閉塞(へいそく)状況を打開するため、維新は金看板の「身を切る改革」に力を入れようとしている。衆院議員定数の1割削減は維新が「絶対条件」と主張し、連立政権合意書に明記させた経緯があり、吉村氏は記者団に「絶対にやり切る」と語った。

もっとも、見通しは明るくない。自維両党は23日、定数削減に関する実務者協議を再開。維新は比例代表を45議席減らす独自案を提示したが、自民は与野党協議の行方を見極める必要があるとして見解を示さなかった。自民からは「定数削減は民主主義に逆行する」(重鎮)と維新を突き放すような声も出ており、維新幹部は「今回も結論を出せないのではないか」と不安の声を漏らす。

維新は保守層にアピールしようと憲法改正にも注力する。自維両党は9条改正の条文案起草を連立合意に明記しており、維新幹部は緊急事態条項に加えて「9条改正案も与党で作り上げる」と意気込む。ただ、戦力不保持をうたった2項を巡り、維持を主張する自民と削除を訴える維新の隔たりは大きく、自民側の熱量は乏しいのが実情だ。

反転攻勢に向けては、党内で広がり始めた不協和音も足かせになりそうだ。吉村氏は衆院選に合わせ、「大阪都構想」を掲げて出直し知事選に踏み切った。しかし、周囲の慎重論を押し切る形となり、党内には「吉村氏は仲間のことを考えていない」(ベテラン)と不満が渦巻く。
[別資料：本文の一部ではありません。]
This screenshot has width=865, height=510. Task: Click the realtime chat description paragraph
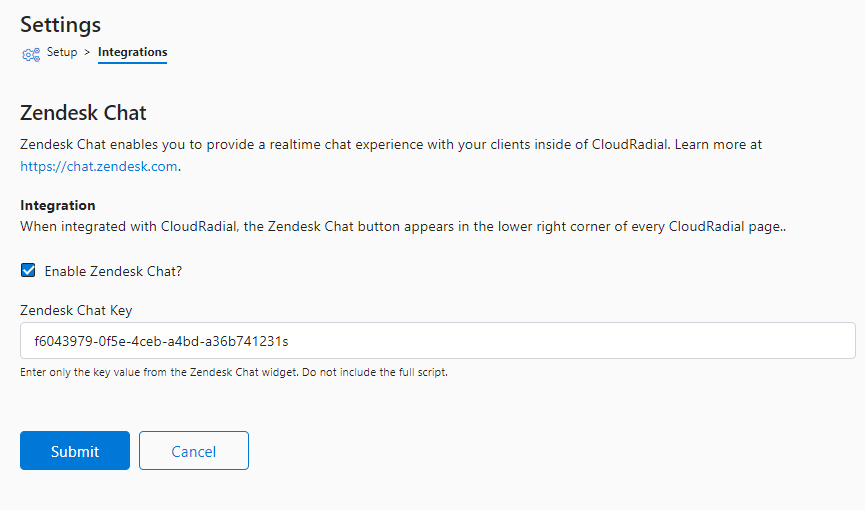tap(391, 155)
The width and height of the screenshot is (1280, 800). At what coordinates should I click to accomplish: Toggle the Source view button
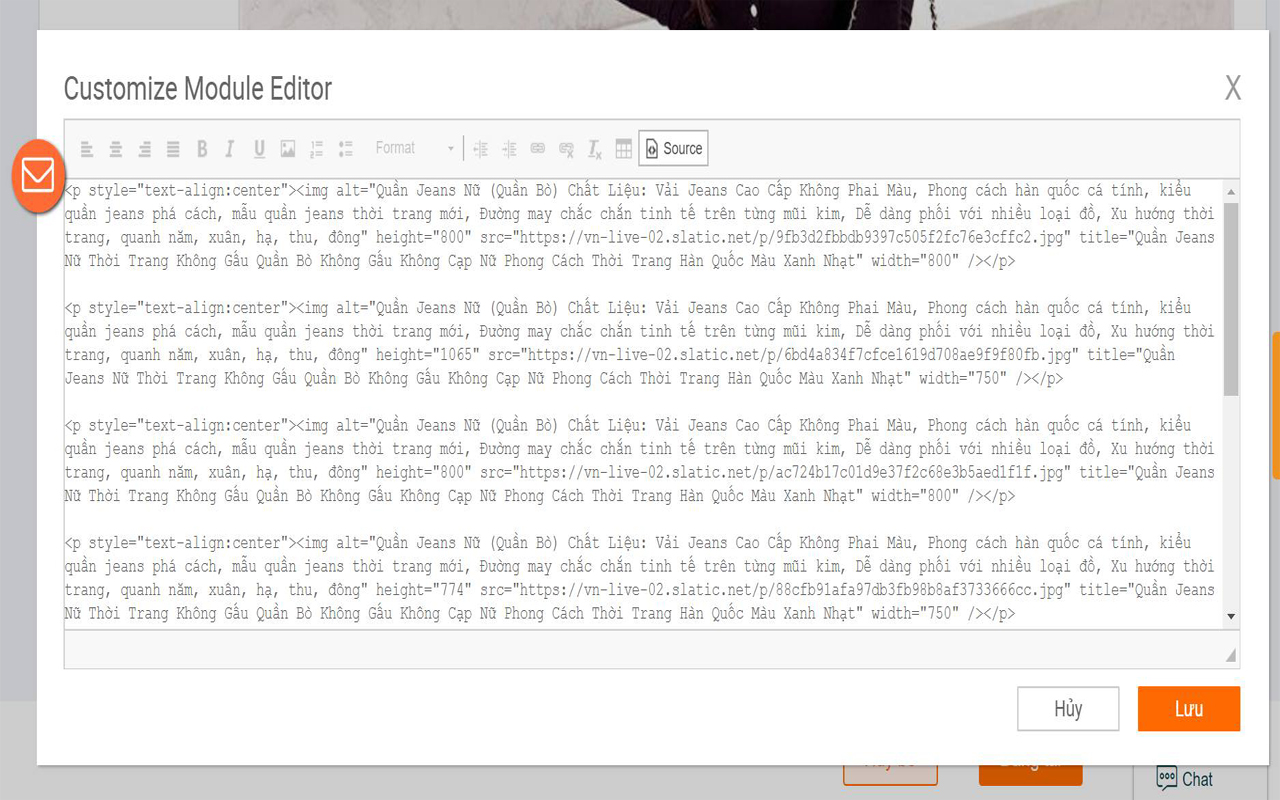(x=673, y=149)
維新の中司宏幹事長は27日、自民の鈴木俊一幹事長と会談。次期衆院選で候補者調整を含む協力を行いたいと伝え、調整を原則見送った衆院選の対応を一転させた。中司氏は「(与党対決は)有権者に分かりにくい」と記者団に説明したが、維新内からは「弱気の表れではないか」と見透かす声も出ている。